More recycling challenges

    But, anyway, Signor Sollozzo, my no is final, and I wish to congratulate you on your new business, and I know you'll do very well; and good luck to you - as best as your interests don't conflict with my interests.
      The Godfather

A significant challenge of recycling waste seems to be finding someone's back yard to do it in. Awhile back I posted about a fight between Eastern Organic Resources, the DEP, and local governments. The last I heard about Eastern Organic was that the DEP revoked their license.

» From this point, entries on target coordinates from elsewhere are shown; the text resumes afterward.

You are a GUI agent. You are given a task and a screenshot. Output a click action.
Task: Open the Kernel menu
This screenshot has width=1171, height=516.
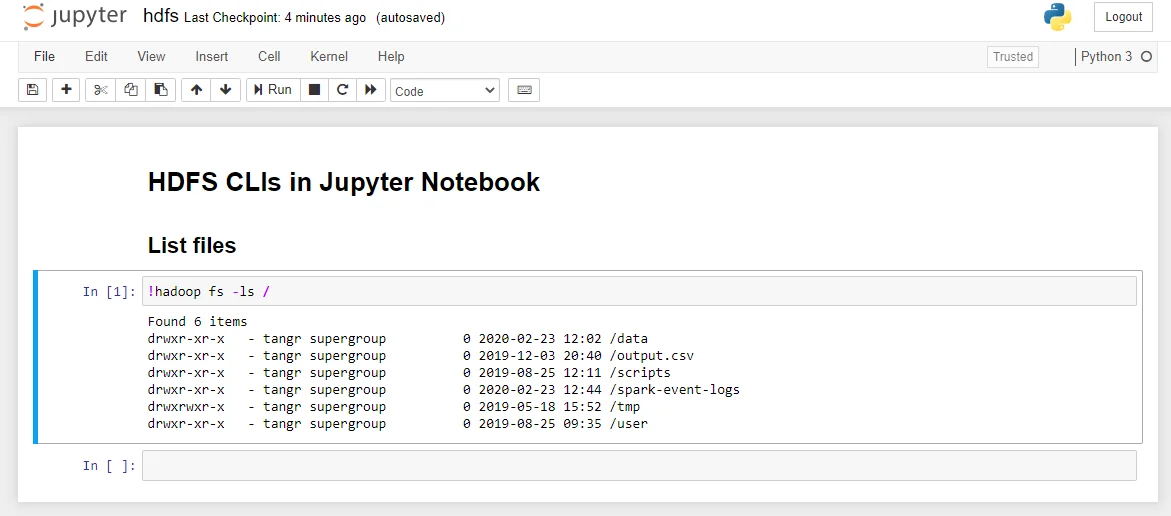pos(329,57)
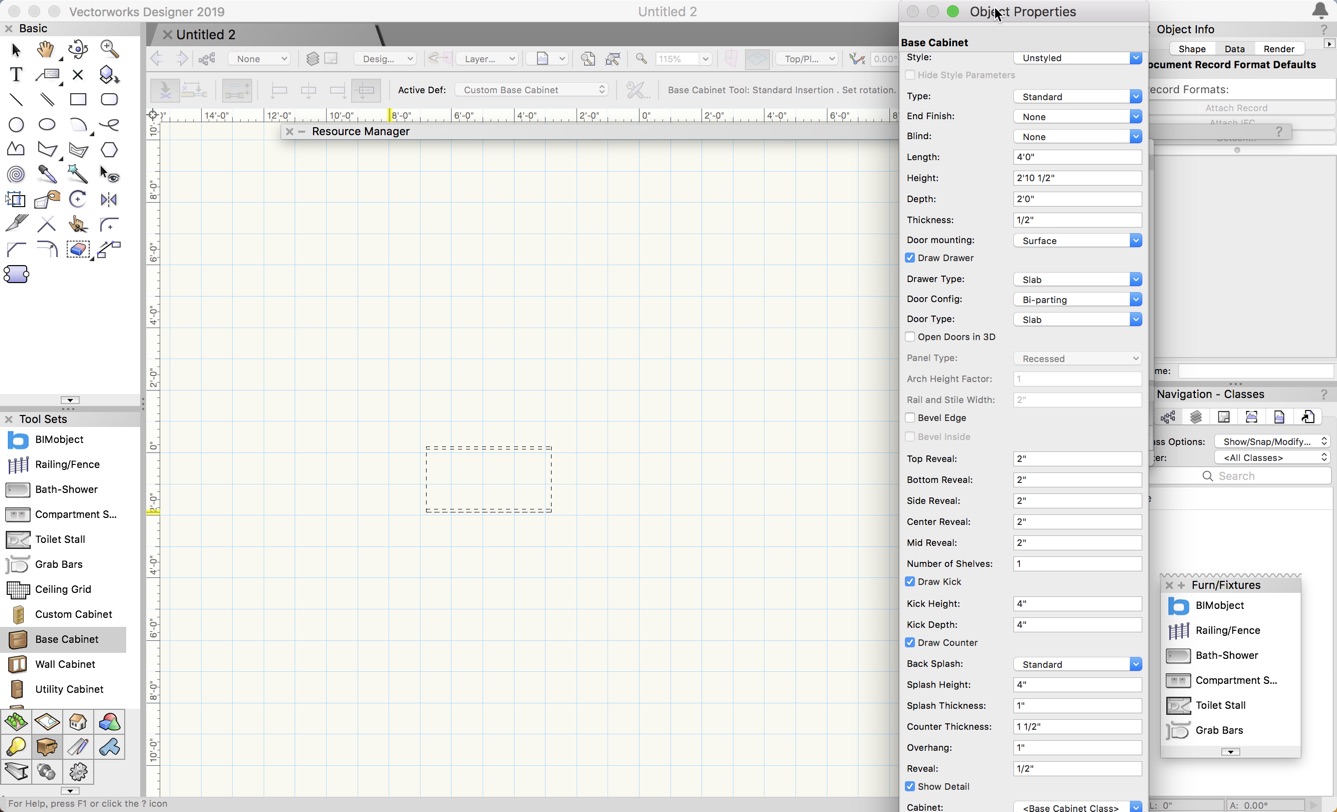This screenshot has width=1337, height=812.
Task: Disable the Show Detail checkbox
Action: (x=910, y=787)
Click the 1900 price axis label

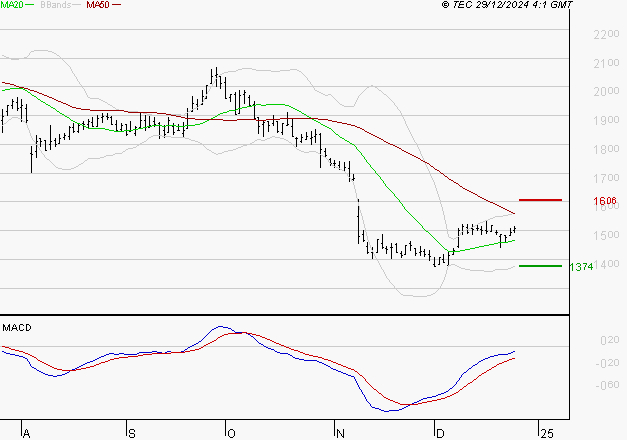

According to this Asbury Park Press article, a new controversy with a similar ring to it is brewing in Dover Township. Washington, D.C.-based Fuel Frontiers Inc. wants to build a new facility to manufacture ethanol from waste material. The ethanol would be blended with gasoline as a motor fuel.

Just like Eastern Organic, Fuel Frontiers idea sounds great on paper. Recycle waste and reduce oil dependency all at once. Unfortunately, local reaction is also similar. The article reports that:

Potential environmental problems are a concern in Dover Township, where the former Ciba-Geigy Corp. plant is now a Superfund site, and dumping of hazardous waste at the former Reich Farm led to contamination of wells in United Water Toms River's Parkway well field. Talk of any kind of fuel plant makes officials uneasy.

Well, who can blame them. Hopefully Fuel Frontiers can address Dover's concerns. The article reports that the two sides are talking:

"We recognize the issue here. We want the town to feel like they know what's going on," [Fuel Frontiers, Inc. President Jack] Young said. "We care about how we look, if we smell, and how we operate."

[Dover Councilman Michael J.] Fiure said he has been pleased that Fuel Frontiers has shown a willingness to work with the council. He said council members hope to schedule a public presentation of the company's plans at a future council meeting.

"I am very encouraged that they are going to meet with us and that we will be able to ask them questions," Fiure said.

In my Eastern Organic post, I said that this is technology we need. Let's hope things go better in this endeavor.

Thanks to Sharon for sending me the story.